Tarafsız, bağımsız gazetecilik yapanların hedef alındığını ifade eden Medya ve Hukuk Çalışmaları Derneği(MLSA) Eş Direktörü Veysel Ok da bunun ayrımının muhakkak yapılması gerektiğini söyledi. Van’da iki yurttaşın askerler tarafından helikopterden atılıp işkence görmesini ortaya çıkaran gazetecilerin gözaltına alınıp tutuklanmasını anımsatarak sözlerini sürdüren Ok, “Bu gözaltı, tutuklamalar devam ediyor, bu da şunu gösteriyor ki gazeteciler devleti korkutuyor. Hukuka aykırı eylemleri, yolsuzlukları, işkenceyi haberleştiren gazetecilere karşı devletin bir arayışı var. Devlet yaptığı eylemlerin, hukuksuzlukların kamuoyu tarafından bilinmesini istemiyor. Bilginin kendi tarafından haberleştirilmesini istiyor” diye belirtti. Toplumun haber alma hakkına da değinen Ok, şöyle sürdürdü: “Helikopterden atılarak öldürülme haberini gazeteciler olmasa öğrenmezdik. Onların tutuklanması ile birlikte yurttaşların haber alma hakları engelleniyor. Gazetecilerle kavga etmek, gazetecileri taciz etmek sorunu ortadan kaldırmıyor. Devlet her ne kadar bilginin kendi tarafından tekelleştirilmesini istese de çabalar boşa” diye kaydetti. 
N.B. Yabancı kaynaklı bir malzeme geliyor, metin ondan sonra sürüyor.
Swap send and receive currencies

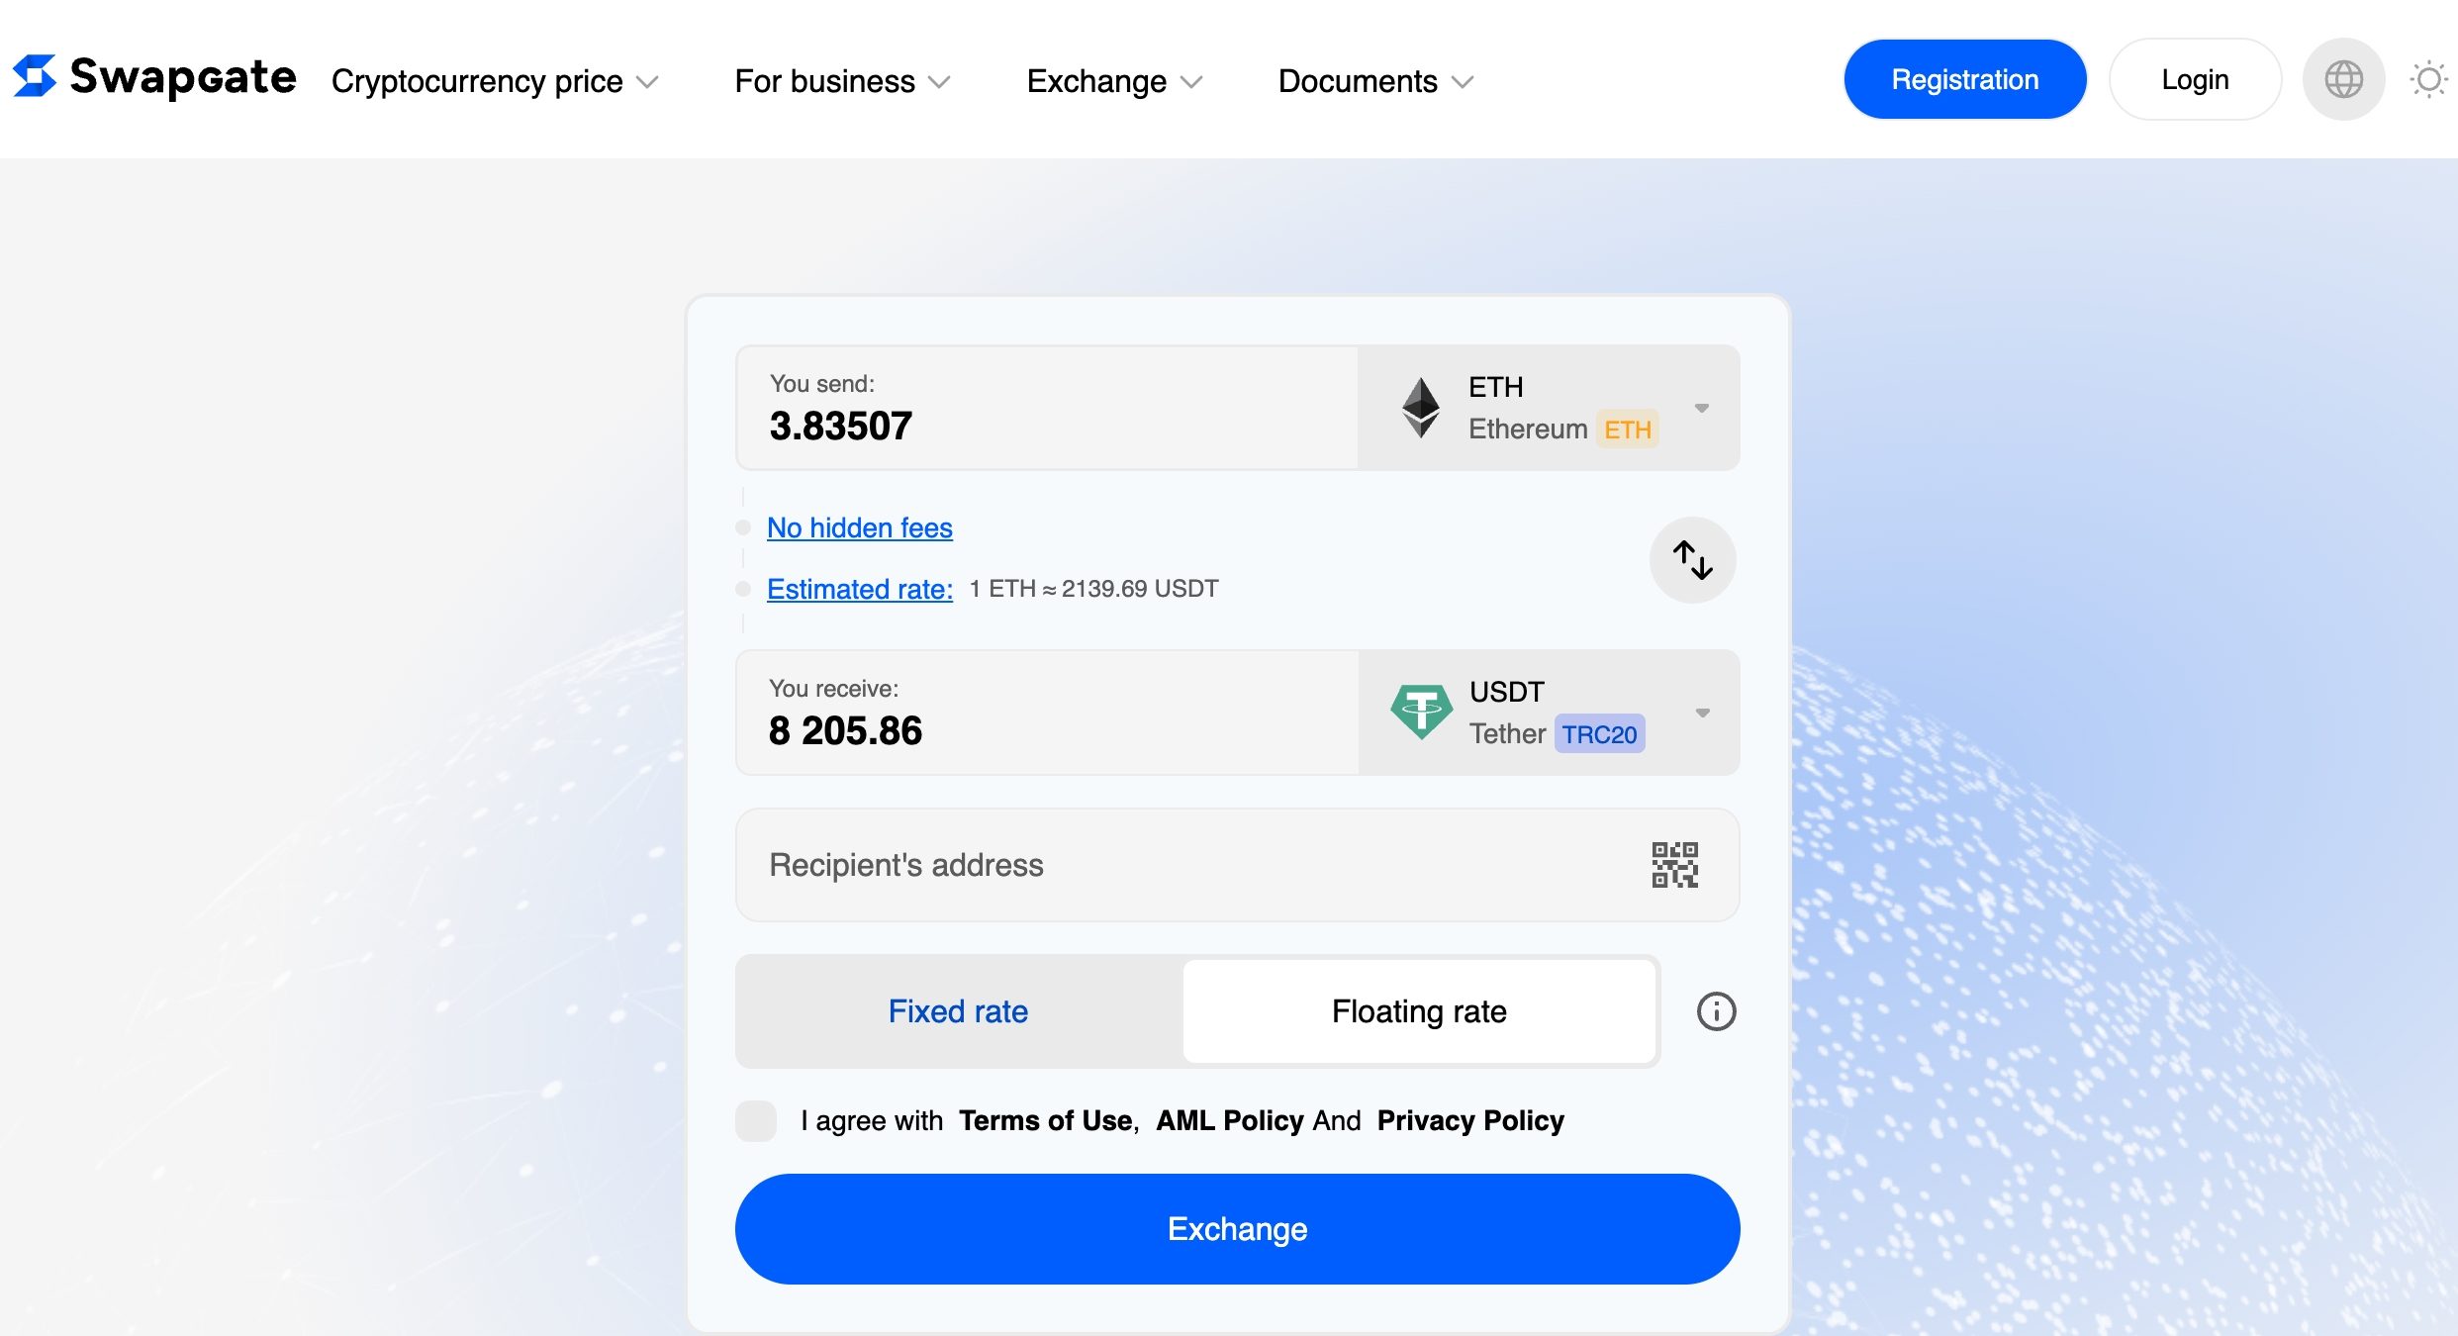tap(1692, 560)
EREN: KOCA KOCA YALANLARA KARŞI 

“Baskınlar inanılmaz bir hale geldi” diyerek sözlerine başlayan Türkiye Basın Yayın Matbaa Çalışanları Sendikası (Basın-İŞ) Genel Başkanı Faruk Eren, bu baskı halinin iktidar yanlısı olmayan basın ve yayın organlarına yönelik olduğunu ifade etti. Helikopter ve iki yurttaş gerçeğini ortaya çıkaran ajans muhabirlerimizin tutuklanmasını hatırlatan Eren, “Bu baskı karşısında haber yapmaya, direnmeye devam edeceğiz. Bizim görevimiz topluma gerçekleri ulaştırmak. İnatla bu işi yapmaya devam edeceğiz. Gazeteciler, koca koca yalanlarla yönetilen iktidara karşı bu yalanları ortaya çıkardığı, hakikati anlattığı için gazetecileri hedef alıyorlar. Gerçekler duyulmasın istiyorlar. Sadece kendi yalanlarının olduğu yayın organları istiyorlar ama bu böyle olmayacak” ifadelerini kullandı. 

EVİN: KÜRTLERE DÖNÜK

Bölgede çalışan gazeteciler üzerindeki baskıların giderek şiddetlendiğine dikkati çeken Gazeteci Mehveş Evin de, “Yargı reformundan, demokrasiden, hukukun üstünlüğünden yeniden bahsedilen bir dönemde hiçbir şekilde meslektaşlarımızın bu şekilde sindirilmeye çalışılmasını kabul etmiyoruz. Ben konunun siyasi, yani Kürtlere dönük olduğunu düşünüyorum. Evet gazeteciler genel geçer sebeplerden tutuklanıyor fakat doğuya baktığımızda tamamen şiddetle, polis kuvvetiyle, özgürlüklerinden mahrum edilerek oluyor. İlla ki şu gazeteci şunu ortaya çıkardı diye değil bölgeye yönelik bir politika olduğunu düşünüyorum. Haber yapılması, halkın haber alma hakkı gazetecileri tutuklayarak sekteye uğratılıyor. Yönetemediği için şiddete başvurarak çözüm arayan bir yapı var” tespitinde bulundu.